#### Work instructions
Copy out the entire listing precisely.

#### Available records

* * *

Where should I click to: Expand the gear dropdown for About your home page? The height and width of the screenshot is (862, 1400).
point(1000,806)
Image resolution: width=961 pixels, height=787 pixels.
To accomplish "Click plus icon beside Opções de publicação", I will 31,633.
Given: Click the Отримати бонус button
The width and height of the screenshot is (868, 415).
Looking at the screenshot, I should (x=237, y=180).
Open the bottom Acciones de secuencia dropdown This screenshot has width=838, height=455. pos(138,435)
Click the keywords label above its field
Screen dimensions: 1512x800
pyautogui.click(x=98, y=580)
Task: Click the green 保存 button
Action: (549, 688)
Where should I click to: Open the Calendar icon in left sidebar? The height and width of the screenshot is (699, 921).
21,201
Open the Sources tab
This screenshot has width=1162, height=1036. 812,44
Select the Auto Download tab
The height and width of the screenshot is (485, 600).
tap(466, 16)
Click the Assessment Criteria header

* * *

#### Result below
Where should I click to: Expand the gear dropdown for About your home page? The height and width of the screenshot is (862, 1400).
point(1000,806)
Image resolution: width=961 pixels, height=787 pixels.
To accomplish "Click plus icon beside Opções de publicação", I will 31,633.
Given: Click the Отримати бонус button
The width and height of the screenshot is (868, 415).
Looking at the screenshot, I should (x=237, y=180).
Open the bottom Acciones de secuencia dropdown This screenshot has width=838, height=455. pos(138,435)
Click the keywords label above its field
Screen dimensions: 1512x800
pyautogui.click(x=98, y=580)
Task: Click the green 保存 button
Action: (549, 688)
Where should I click to: Open the Calendar icon in left sidebar? The height and width of the screenshot is (699, 921).
21,201
Open the Sources tab
This screenshot has width=1162, height=1036. 812,44
Select the Auto Download tab
The height and width of the screenshot is (485, 600).
tap(466, 16)
Click the Assessment Criteria header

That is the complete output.